Николай Климонтович[752]: «…за несколько лет до смерти он позвонил и настойчиво просил меня приехать <…> Оказалось, он только что закончил правку одного из своих последних циклов <…> и попросил меня сравнить варианты. Когда я просмотрел правленую рукопись, впечатление у меня осталось самое тяжёлое: он безбожно портил собственные стихи, “шлифуя” их, делая “грамотнее”, глаже – и мертвее. По-видимому, он ещё надеялся хоть что-то опубликовать в СССР…»

Татьяна Клячко[753]: «Однажды мы с Лёней и Олей Неизвестной гуляли по улице Шверника, разговаривали. Часа два ночи, фонари, мороза нет, но сыпется снег крупными хлопьями, пустынно… Напротив ДАСа большая лужа. Лёня остановился перед ней: "Знаете, как нужно жить?.. – прыгает в лужу —…бить в одну точку надо, чтоб только брызги летели!.. Да и брызги ещё на лету подхватывать!" Мы стояли – смотрели, а он бил ногой по воде, и брызги летели веером во все стороны… а руками изображал, как подхватывает их – картина!..»

Письмо Дине Мухиной[754]: «От чистого и трезвого сердца зла никому не желаю и боюсь быть прокажённым в глазах очень близких мне по духу людей, которых не так уж много. Я очень одинок, несмотря на жуткое окружение лживых приятелей и ложных подруг. Жизнь специально ломает меня в глазах тех, кем я истинно дорожу. У меня осталось всего несколько человек, с которыми я мог бы быть самим собой. Очень страшно терять людей, которых ты искренне любишь. Какая-то пропасть невидимо тянет покончить с собой без этих двух-трёх человек… Я все эти годы помнил о тебе светло и радостно, как дети помнят о Рождестве… И у ангелов бывают паденья. Моя же жизнь – это сплошное испытание, трудное, страшное и непоправимое…»

Владимир Батшев: «Последняя встреча – за полгода до смерти: он бросается ко мне на Смоленской, а в руках – куча ещё мокрых его фотографий, завёрнутых в промокшую газету. “Возьми меня на память!” – кричит он».

28–29 апреля 1983 года Губанов пишет стихотворение «Заклинание»[755]:

Судьба, Судьба!

                         Прошу пощады!

Ведь я не шулер площадной,

Не нужен мне твой гроб дощатый

И та канава – у пивной.

§ Задания к упражнению
#1 Ответьте на вопросы по фрагменту о Губанове:
(а) Что Николая Климонтовича попросили сравнить?
(б) По какой улице шла ночная прогулка, о которой вспоминает Татьяна Клячко?
(в) Когда написано стихотворение «Заклинание»?
#2 Изложите содержание фрагмента о Губанове в двух предложениях.
#3 Продолжите фрагмент о Губанове с места, следующего за последней приведённой строкой стихотворения.

§ Исходные данные
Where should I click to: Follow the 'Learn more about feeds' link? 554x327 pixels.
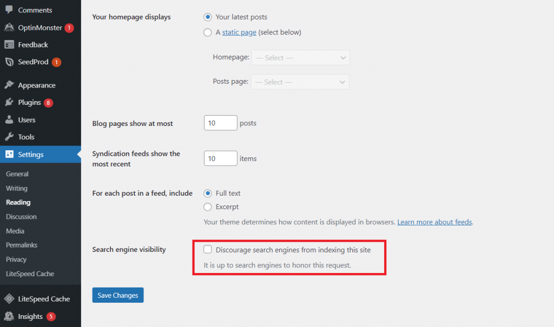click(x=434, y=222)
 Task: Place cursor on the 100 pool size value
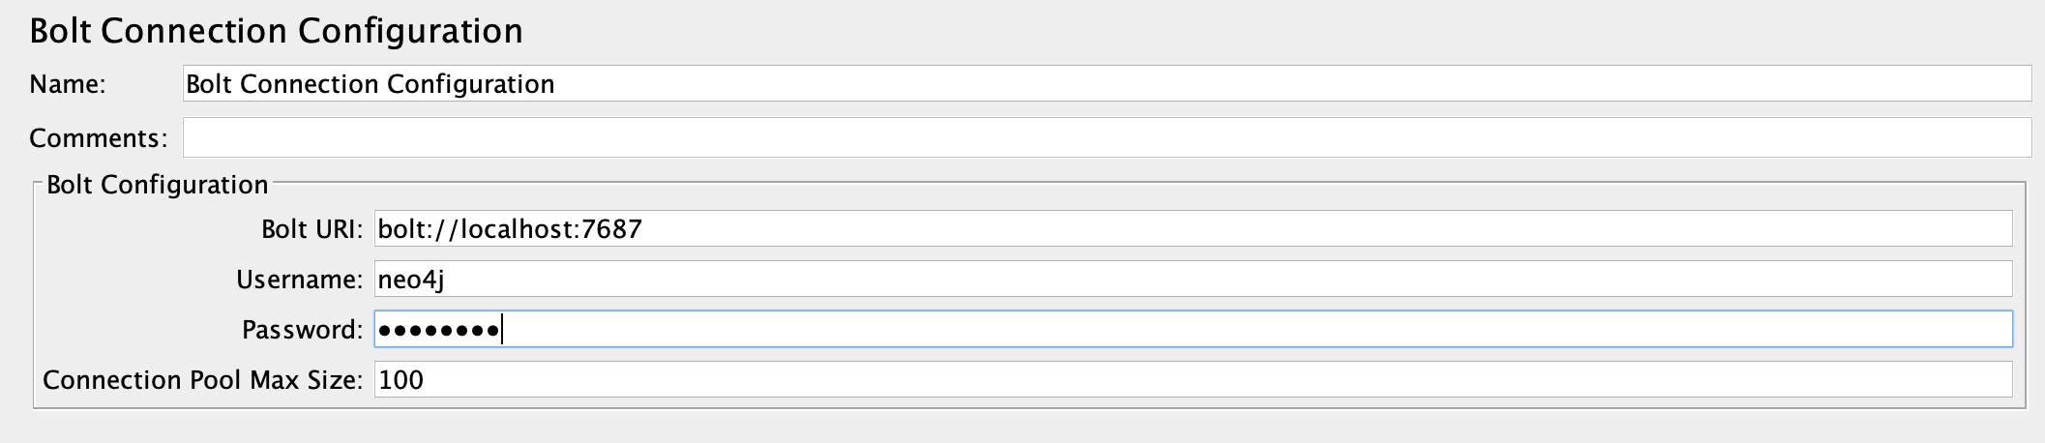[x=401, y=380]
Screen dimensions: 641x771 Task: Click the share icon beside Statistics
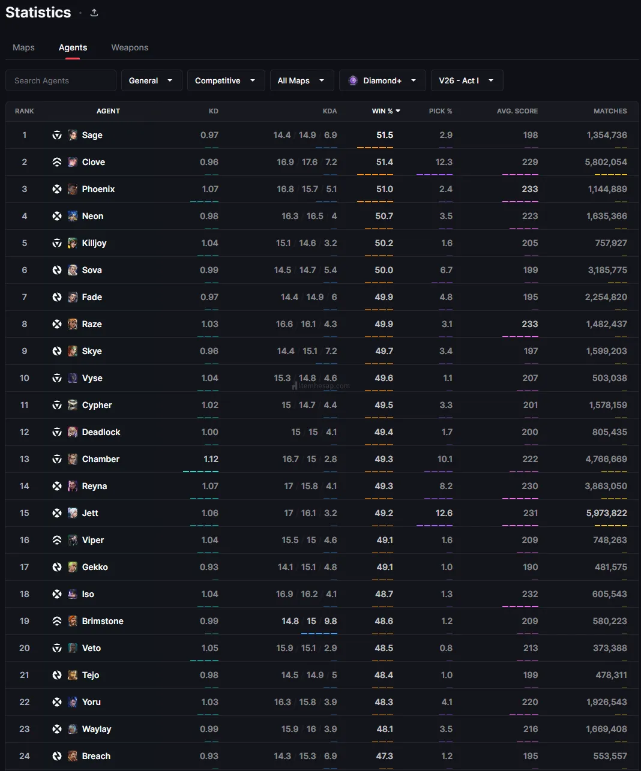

§ Ответы
#1
(а) Варианты одного из последних циклов после правки.
(б) По улице Шверника.
(в) 28–29 апреля 1983 года.

#2 Фрагмент составляют воспоминания Николая Климонтовича, Татьяны Клячко и Владимира Батшева, а также письмо Дине Мухиной, автор которого пишет о своём одиночестве и о страхе потерять близких людей. В конце приведено начало стихотворения «Заклинание», которое Губанов написал 28–29 апреля 1983 года.

#3
Я честен, я прошу защиты!

Я век сражаюсь без щита!..

Давно друзья мои убиты,

Бурьян над ними, а не плиты —

Их повалила нищета.

Мне бедность не страшна, не скрою.

Мне нужен подвиг и покой.

Стрелу выдёргивая с кровью,

Я всем врагам могилу рою

Своей недрогнувшей рукой.

Уродливой гурьбою бесов

Все язвы сердца, как повесы,

И стукачи – за мной, за мной.

А я в ночи их всех зарезал

И, тени не оставив лесу,

Припорошил свой грех – золой.

Судьба! Судьба!

                         Прошу – ни пуха

И ни пера! Одни цветы…

Так, розу чёрную понюхав,

Об остановке молит шлюху

Любовник, пьяный в лоскуты!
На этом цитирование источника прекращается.